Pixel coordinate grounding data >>
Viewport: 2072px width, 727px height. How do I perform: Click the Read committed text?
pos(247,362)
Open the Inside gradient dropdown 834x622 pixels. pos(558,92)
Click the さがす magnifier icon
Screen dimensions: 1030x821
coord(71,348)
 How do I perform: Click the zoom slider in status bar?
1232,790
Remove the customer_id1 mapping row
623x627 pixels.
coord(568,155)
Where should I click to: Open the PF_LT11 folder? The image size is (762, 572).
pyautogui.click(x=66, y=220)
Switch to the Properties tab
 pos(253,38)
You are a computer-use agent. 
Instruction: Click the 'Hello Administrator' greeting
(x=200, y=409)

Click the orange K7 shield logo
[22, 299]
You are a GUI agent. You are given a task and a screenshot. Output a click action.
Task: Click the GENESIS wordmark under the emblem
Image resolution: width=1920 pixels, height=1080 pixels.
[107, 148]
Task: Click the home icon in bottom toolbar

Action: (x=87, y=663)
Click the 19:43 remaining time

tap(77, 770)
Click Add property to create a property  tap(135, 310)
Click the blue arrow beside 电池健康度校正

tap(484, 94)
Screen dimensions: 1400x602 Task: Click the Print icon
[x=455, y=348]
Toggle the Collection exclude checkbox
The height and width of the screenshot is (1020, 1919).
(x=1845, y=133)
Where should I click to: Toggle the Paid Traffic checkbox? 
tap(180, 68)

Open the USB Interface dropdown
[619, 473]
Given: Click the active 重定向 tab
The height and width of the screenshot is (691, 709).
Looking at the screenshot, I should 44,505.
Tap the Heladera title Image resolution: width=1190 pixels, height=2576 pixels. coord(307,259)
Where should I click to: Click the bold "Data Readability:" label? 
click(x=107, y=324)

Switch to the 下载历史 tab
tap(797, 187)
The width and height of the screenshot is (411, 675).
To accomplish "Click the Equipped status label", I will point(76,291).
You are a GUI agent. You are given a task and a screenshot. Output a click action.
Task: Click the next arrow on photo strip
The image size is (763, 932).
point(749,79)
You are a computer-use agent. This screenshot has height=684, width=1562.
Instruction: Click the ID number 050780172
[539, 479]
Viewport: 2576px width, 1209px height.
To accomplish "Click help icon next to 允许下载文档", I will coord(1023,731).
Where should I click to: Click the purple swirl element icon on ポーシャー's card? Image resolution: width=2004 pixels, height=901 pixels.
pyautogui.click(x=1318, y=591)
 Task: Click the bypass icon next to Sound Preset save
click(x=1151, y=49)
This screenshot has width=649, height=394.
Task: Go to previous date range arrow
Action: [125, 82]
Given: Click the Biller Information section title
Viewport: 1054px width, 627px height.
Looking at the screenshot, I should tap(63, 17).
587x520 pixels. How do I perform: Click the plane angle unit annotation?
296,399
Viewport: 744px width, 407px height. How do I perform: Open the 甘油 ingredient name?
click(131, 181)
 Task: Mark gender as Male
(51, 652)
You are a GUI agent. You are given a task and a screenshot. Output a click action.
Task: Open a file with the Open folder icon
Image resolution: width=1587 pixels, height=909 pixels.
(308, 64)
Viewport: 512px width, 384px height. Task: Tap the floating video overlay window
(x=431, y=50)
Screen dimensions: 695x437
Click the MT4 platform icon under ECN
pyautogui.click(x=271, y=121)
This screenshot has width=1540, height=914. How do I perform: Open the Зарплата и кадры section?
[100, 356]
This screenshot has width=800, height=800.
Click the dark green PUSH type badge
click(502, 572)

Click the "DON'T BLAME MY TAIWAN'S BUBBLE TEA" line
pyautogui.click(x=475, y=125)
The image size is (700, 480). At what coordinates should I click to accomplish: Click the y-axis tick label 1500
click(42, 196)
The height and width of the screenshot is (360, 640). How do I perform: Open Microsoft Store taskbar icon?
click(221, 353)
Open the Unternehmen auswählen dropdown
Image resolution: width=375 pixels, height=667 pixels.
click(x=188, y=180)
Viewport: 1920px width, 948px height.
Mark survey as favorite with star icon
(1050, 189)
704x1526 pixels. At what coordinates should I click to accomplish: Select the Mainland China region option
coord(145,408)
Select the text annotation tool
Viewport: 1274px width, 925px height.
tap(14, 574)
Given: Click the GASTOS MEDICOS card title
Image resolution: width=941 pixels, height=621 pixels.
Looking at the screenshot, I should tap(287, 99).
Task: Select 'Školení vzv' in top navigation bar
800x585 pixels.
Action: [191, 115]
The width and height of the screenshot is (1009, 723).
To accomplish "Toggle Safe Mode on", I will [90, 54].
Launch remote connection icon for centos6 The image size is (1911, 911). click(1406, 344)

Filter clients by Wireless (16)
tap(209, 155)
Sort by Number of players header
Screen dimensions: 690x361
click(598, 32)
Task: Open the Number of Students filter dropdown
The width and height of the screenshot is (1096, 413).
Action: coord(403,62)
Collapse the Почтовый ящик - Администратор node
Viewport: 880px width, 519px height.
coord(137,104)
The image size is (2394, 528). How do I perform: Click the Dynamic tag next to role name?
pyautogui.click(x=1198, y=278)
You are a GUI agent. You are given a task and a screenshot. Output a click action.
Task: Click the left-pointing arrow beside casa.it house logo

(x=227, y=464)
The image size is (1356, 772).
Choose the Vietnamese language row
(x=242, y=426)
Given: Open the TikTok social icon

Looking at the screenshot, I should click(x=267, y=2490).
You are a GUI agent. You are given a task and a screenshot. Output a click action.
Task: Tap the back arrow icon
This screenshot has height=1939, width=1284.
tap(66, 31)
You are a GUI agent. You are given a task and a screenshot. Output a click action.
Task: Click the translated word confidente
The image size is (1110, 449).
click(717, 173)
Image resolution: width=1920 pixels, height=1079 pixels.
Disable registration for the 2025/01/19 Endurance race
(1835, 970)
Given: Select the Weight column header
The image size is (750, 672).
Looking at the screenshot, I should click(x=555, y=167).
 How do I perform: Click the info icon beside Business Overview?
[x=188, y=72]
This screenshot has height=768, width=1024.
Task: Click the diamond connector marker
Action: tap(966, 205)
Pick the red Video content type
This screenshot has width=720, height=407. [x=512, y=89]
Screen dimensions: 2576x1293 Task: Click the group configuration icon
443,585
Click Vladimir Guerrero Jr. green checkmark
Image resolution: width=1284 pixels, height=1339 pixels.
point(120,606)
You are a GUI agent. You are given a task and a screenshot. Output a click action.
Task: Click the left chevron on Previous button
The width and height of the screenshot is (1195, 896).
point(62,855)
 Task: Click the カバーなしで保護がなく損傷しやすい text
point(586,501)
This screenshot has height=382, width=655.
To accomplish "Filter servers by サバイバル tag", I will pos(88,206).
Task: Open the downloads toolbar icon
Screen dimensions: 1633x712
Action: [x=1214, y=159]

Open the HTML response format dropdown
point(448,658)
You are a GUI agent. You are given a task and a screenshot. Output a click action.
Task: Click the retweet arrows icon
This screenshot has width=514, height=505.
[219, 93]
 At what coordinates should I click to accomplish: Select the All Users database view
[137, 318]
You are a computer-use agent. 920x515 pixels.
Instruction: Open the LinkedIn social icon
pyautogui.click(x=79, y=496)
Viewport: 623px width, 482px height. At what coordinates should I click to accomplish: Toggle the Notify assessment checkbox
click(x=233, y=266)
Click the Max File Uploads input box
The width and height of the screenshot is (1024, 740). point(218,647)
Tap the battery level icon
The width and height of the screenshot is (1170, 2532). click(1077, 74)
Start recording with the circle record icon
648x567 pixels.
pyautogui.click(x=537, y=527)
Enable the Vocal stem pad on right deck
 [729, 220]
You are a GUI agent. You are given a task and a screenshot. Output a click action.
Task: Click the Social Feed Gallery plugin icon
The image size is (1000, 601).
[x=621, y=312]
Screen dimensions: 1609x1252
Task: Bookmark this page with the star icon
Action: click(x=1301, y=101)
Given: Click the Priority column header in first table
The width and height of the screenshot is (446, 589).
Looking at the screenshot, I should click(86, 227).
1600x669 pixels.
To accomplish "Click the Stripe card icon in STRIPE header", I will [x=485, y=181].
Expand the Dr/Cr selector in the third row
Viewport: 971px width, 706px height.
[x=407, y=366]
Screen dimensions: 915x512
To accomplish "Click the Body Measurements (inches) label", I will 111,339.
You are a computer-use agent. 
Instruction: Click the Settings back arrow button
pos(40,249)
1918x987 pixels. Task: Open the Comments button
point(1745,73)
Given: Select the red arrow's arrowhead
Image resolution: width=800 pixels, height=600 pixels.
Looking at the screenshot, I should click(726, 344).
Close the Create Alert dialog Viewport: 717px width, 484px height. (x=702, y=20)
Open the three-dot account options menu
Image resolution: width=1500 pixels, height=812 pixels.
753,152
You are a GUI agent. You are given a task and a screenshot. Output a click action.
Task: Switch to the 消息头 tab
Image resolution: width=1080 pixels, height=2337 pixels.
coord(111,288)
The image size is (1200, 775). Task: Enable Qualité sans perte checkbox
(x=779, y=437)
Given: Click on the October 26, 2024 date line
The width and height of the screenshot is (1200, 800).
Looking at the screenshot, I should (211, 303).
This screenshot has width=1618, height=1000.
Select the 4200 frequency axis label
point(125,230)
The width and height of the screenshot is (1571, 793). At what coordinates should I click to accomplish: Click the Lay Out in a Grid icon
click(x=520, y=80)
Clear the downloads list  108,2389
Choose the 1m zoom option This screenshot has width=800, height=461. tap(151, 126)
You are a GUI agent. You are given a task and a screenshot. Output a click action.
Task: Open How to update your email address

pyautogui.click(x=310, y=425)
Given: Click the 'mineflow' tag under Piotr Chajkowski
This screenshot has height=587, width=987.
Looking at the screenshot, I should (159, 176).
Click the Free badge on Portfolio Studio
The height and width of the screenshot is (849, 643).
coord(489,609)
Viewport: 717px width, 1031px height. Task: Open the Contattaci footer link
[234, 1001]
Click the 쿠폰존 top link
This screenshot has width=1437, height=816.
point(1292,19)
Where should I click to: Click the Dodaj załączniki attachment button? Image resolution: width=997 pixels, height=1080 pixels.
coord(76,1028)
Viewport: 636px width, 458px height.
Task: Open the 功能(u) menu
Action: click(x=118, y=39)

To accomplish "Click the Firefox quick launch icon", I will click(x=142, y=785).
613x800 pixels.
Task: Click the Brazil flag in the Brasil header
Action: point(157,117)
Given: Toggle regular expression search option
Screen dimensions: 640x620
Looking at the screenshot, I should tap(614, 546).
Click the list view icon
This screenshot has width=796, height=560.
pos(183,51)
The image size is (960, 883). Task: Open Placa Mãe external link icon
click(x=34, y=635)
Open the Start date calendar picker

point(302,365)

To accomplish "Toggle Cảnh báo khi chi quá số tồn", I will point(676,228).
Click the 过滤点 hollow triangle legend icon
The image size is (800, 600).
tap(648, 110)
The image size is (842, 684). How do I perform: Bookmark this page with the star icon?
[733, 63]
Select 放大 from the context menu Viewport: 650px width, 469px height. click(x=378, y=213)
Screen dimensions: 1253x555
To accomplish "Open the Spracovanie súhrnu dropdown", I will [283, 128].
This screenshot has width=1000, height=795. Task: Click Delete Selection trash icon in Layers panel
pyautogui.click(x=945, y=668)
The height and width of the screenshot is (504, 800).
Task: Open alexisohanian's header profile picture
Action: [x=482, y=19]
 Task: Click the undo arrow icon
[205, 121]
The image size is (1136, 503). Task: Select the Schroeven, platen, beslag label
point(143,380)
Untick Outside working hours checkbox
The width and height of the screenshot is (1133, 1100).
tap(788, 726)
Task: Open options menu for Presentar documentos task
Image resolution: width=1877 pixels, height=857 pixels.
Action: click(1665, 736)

YOUR GOAL >>
Counting only lines that contain the string "title", how many are there in the data above? Give the number alone.

THE ANSWER >>
3